Arielle Dombasle chante Amor Amor en 2004

Elle fait ses premiers pas aux côtés de Fabrice Luchini dans le film d’Eric Rohmer Perceval le Gallois avant de conquérir Hollywood dans les séries à succès Deux Flics à Miami et Lace : Nuits Secrètes.

Mais c’est en France qu’elle poursuit sa carrière aux côtés des réalisateurs les plus prestigieux tels qu’Alain Robbe-Grillet, Raoul Ruiz, Claude Lelouch et Jean-Pierre Mocky, entre autres.

C’est avec Un Indien dans la Ville puis Astérix et Obélix qu’Arielle Dombasle rencontre ses premiers succès populaires qui feront d’elle une personnalité française incontournable. Non seulement actrice, mais aussi réalisatrice, c’est à l’âge de 20 ans qu’Arielle Dombasle réalise son premier long métrage Chassé-Croisé. S’en suivront Les Pyramides Bleues (avec Omar Sharif), Opium, un hommage à Jean Cocteau et Alien Crystal Palace sorti en salles en 2019.

Arielle Dombasle au Crazy Horse en 2007

C’est aussi dans le chant qu’Arielle Dombasle exprime son talent : ses premiers albums Liberta et Extase seront tous deux disque d’or puis Amor Amor avec lequel elle décroche un disque de platine puis de diamant. Par la suite, C’est si Bon, l’emmènera sur la scène de Crazy Horse, où elle sera meneuse de revue. Elle sera aussi le personnage principal de La Belle et la Toute Petite Bête et de Don Quichotte contre l’ange Bleu, opéras de Jérôme Savary.

Après avoir collaboré avec Philippe Katerine sur Glamour à Mort !, suivront Diva Latina, Arielle Dombasle by Era et French Kiss. En 2014, Arielle Dombasle rencontre Nicolas Ker au Cirque d’Hiver, ce dernier lui écrira l’album La Rivière Atlantique.
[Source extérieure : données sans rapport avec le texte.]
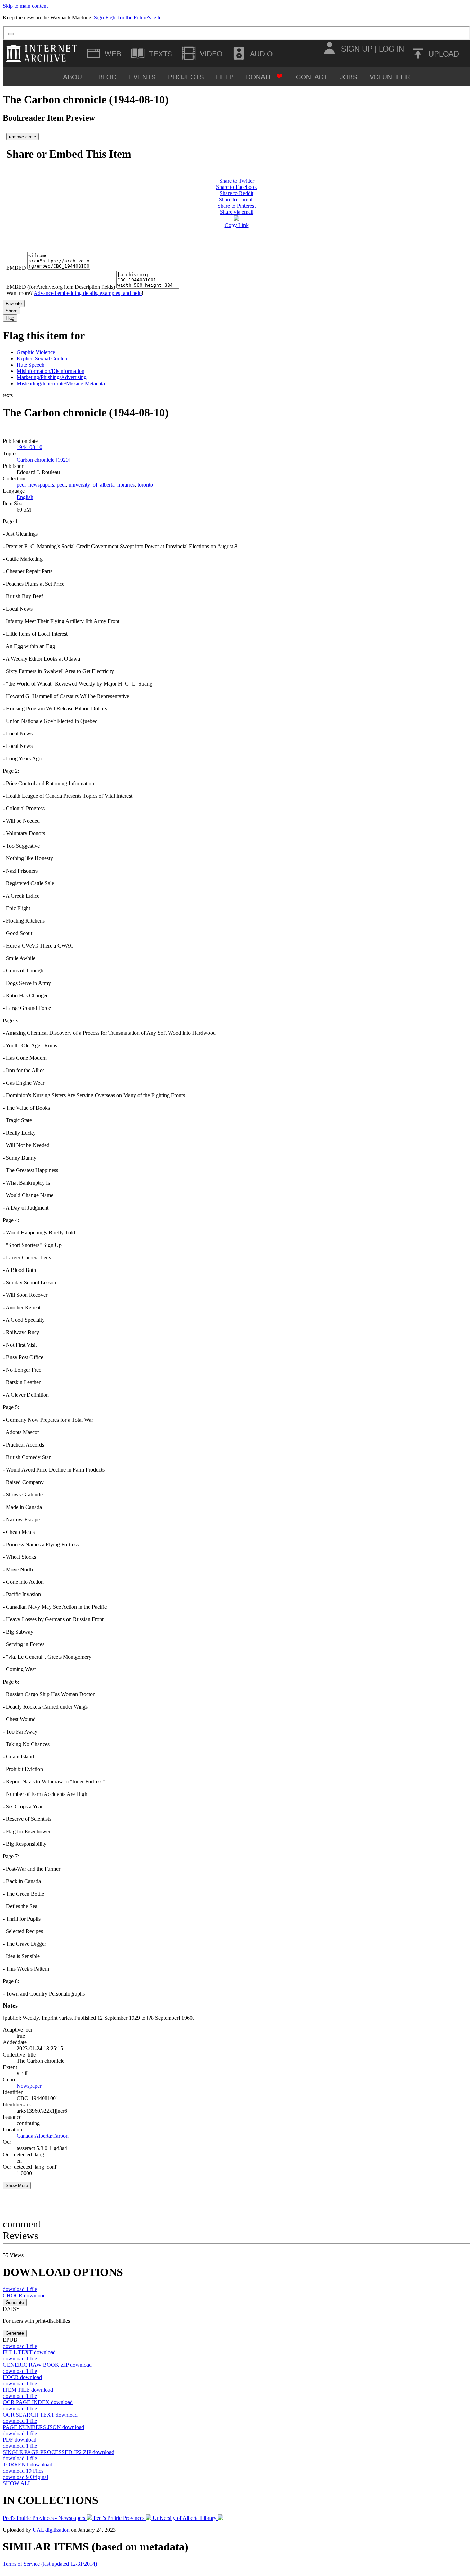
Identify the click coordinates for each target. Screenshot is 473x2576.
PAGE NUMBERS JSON (43, 2427)
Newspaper (29, 2086)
Arielle Dombasle est une des « personnalités » des Grosses Têtes depuis 2016. En 2017, elle participe à la grande aventure Danse avec les Stars et réalise son nouveau long métrage, Alien Crystal Palace. Parallèlement, elle forme, avec Mareva Galanter, Inna Modja et Helena Noguerra, le nouveau quatuor Les Parisiennes.

Début 2019, Arielle Dombasle sort Alien Crystal Palace que le magazine Technikart qualifie de “film le plus psychédélique de ce nouveau millénaire.”

C’est en 2020 qu’Arielle Dombasle et Nicolas Ker renouvellent leur collaboration musicale avec un nouvel album Empire (Barclay) plébiscité par la critique.